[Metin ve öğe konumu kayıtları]
━━━━━━━━━━━━━━━━━━━━━━━━━━━━━━
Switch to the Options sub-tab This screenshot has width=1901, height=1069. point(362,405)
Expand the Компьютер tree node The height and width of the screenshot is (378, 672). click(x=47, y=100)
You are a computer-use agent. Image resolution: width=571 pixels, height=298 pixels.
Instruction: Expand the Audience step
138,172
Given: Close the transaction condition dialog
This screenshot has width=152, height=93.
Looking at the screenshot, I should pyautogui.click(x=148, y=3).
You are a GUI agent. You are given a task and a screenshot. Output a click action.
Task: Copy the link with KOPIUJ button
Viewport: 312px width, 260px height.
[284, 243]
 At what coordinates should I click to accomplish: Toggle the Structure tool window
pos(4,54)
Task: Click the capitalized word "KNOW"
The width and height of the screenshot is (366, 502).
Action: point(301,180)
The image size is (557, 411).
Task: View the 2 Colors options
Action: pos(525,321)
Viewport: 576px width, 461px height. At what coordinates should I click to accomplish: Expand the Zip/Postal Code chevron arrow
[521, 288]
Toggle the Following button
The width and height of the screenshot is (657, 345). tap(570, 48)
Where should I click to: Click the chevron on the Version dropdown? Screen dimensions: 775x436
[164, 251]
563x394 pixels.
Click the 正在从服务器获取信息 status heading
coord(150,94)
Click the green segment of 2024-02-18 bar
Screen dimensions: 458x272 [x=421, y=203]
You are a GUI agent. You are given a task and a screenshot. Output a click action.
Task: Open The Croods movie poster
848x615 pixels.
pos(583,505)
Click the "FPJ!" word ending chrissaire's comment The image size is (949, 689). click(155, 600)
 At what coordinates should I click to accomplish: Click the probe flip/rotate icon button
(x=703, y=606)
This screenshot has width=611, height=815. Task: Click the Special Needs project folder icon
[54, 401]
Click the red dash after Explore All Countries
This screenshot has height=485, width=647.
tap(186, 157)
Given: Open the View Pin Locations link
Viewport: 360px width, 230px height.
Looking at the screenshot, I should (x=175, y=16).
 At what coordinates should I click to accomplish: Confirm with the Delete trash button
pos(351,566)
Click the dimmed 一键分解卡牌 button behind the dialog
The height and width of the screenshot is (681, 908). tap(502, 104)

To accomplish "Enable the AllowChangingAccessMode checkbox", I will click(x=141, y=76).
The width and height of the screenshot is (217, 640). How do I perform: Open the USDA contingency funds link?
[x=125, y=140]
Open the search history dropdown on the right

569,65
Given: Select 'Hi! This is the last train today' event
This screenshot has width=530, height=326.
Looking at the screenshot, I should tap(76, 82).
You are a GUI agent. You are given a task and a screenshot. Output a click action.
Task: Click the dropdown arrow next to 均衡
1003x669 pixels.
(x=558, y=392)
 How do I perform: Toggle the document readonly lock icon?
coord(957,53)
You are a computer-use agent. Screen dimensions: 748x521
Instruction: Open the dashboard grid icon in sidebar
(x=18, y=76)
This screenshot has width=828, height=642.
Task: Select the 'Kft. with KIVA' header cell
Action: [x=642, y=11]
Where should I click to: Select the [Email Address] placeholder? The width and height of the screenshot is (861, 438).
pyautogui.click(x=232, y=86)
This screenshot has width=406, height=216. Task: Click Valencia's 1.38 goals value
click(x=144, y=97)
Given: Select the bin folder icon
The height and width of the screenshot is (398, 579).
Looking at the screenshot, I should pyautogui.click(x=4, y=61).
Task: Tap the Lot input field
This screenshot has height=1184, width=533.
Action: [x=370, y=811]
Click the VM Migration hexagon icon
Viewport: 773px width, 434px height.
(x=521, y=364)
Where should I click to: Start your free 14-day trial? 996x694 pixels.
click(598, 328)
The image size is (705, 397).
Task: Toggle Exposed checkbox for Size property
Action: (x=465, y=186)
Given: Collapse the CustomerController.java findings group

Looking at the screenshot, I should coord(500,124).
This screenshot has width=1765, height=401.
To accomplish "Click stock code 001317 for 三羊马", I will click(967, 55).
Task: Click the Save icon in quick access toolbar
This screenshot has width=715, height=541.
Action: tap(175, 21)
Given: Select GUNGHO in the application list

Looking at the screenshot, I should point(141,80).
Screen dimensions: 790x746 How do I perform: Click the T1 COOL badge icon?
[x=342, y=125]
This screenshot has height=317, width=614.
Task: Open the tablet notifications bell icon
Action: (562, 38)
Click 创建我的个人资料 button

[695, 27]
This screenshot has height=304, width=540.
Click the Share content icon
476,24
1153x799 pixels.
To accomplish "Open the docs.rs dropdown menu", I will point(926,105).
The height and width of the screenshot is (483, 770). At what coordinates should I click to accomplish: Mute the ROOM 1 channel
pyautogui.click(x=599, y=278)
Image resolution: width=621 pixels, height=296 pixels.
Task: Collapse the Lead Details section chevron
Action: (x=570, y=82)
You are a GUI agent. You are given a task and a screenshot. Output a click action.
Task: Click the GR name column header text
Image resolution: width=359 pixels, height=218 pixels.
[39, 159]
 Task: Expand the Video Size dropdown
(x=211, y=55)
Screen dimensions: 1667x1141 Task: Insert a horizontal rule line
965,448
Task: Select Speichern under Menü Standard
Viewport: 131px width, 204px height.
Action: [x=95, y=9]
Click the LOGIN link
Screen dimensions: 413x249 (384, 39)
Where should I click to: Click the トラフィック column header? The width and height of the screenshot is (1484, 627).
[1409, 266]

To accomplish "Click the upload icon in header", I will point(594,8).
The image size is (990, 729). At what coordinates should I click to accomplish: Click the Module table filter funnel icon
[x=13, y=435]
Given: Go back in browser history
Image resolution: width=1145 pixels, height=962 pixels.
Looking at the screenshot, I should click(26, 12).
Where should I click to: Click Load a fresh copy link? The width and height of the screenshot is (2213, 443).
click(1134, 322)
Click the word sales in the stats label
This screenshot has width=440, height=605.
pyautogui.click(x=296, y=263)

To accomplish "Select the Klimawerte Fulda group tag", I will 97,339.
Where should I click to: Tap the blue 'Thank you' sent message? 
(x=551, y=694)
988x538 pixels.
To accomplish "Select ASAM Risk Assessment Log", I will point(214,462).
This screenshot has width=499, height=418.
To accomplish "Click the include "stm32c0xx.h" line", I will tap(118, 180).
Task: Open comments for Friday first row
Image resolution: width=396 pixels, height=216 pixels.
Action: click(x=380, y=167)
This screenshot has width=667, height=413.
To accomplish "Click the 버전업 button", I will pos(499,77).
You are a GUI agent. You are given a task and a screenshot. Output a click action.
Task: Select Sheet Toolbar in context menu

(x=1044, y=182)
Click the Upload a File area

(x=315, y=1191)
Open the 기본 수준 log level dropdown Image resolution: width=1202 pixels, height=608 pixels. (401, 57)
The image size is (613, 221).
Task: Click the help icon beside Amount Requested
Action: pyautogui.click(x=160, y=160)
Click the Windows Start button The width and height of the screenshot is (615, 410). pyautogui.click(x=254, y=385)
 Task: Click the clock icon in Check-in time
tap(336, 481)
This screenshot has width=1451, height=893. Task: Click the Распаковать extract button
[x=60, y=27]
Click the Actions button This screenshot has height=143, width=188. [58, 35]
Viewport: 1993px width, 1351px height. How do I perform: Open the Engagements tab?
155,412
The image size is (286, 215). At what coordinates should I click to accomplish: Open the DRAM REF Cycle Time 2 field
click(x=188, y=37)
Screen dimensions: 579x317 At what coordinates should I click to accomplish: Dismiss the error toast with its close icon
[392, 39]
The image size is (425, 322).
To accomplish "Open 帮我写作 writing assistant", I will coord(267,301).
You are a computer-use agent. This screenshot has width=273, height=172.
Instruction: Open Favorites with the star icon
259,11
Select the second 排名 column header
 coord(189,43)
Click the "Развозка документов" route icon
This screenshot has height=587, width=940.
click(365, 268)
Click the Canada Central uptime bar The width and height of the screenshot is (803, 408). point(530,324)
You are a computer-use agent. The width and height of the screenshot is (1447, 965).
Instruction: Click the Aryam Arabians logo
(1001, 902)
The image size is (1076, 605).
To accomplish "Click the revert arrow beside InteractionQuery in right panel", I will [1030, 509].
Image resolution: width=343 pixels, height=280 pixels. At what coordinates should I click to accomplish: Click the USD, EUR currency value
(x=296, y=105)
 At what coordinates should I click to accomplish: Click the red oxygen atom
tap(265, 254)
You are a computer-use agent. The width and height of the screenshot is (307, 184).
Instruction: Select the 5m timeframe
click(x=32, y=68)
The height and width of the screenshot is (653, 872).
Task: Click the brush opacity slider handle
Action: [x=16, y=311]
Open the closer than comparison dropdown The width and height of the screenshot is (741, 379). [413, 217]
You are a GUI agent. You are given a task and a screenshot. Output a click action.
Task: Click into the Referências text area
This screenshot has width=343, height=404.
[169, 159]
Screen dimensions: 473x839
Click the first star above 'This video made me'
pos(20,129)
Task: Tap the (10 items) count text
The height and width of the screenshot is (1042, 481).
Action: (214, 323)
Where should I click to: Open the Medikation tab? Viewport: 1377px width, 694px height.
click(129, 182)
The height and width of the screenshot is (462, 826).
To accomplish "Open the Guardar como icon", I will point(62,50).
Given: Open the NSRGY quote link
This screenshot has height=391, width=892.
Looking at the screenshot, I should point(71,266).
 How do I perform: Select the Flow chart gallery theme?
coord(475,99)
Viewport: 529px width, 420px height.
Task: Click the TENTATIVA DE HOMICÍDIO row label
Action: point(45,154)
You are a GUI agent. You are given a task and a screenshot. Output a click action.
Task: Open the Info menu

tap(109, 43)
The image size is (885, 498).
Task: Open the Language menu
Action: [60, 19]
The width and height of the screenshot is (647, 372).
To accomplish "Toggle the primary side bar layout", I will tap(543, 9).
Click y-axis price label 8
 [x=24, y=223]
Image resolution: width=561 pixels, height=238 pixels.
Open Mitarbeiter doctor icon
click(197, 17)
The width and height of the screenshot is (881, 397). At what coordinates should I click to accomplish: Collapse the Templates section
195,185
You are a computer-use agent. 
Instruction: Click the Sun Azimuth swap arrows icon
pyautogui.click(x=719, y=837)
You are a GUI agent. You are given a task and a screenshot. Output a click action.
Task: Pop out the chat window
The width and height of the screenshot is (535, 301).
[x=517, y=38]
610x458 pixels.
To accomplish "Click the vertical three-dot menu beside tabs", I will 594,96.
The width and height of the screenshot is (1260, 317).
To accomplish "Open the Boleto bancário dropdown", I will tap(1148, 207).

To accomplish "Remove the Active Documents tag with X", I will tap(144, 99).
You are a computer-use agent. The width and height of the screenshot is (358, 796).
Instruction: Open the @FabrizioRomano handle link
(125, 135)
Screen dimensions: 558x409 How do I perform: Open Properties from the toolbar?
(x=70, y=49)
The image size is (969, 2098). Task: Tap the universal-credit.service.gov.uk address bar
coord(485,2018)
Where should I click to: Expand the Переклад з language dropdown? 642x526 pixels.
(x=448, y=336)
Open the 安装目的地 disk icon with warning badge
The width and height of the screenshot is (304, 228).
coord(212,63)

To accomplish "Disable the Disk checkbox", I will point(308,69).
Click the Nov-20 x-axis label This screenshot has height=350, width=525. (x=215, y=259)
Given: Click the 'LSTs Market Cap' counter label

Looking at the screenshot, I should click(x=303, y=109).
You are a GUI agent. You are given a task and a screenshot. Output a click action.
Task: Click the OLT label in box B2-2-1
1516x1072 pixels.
━━━━━━━━━━━━━━━━━━━━━━━━━━━━━━
Yukarıdaki kayıtlarda "Given: Go back in browser history" ifadesinin geçtiği satırdan "will tap(118, 180)." ifadesinin geçtiği satıra kadar, bu satır da dahil olmak üzere, tüm satırları hiçbir değişiklik yapmadan yineleyiniz.

Given: Go back in browser history
Image resolution: width=1145 pixels, height=962 pixels.
Looking at the screenshot, I should click(26, 12).
Where should I click to: Click Load a fresh copy link? The width and height of the screenshot is (2213, 443).
click(1134, 322)
Click the word sales in the stats label
This screenshot has width=440, height=605.
pyautogui.click(x=296, y=263)

To accomplish "Select the Klimawerte Fulda group tag", I will 97,339.
Where should I click to: Tap the blue 'Thank you' sent message? 
(x=551, y=694)
988x538 pixels.
To accomplish "Select ASAM Risk Assessment Log", I will point(214,462).
This screenshot has width=499, height=418.
To accomplish "Click the include "stm32c0xx.h" line", I will tap(118, 180).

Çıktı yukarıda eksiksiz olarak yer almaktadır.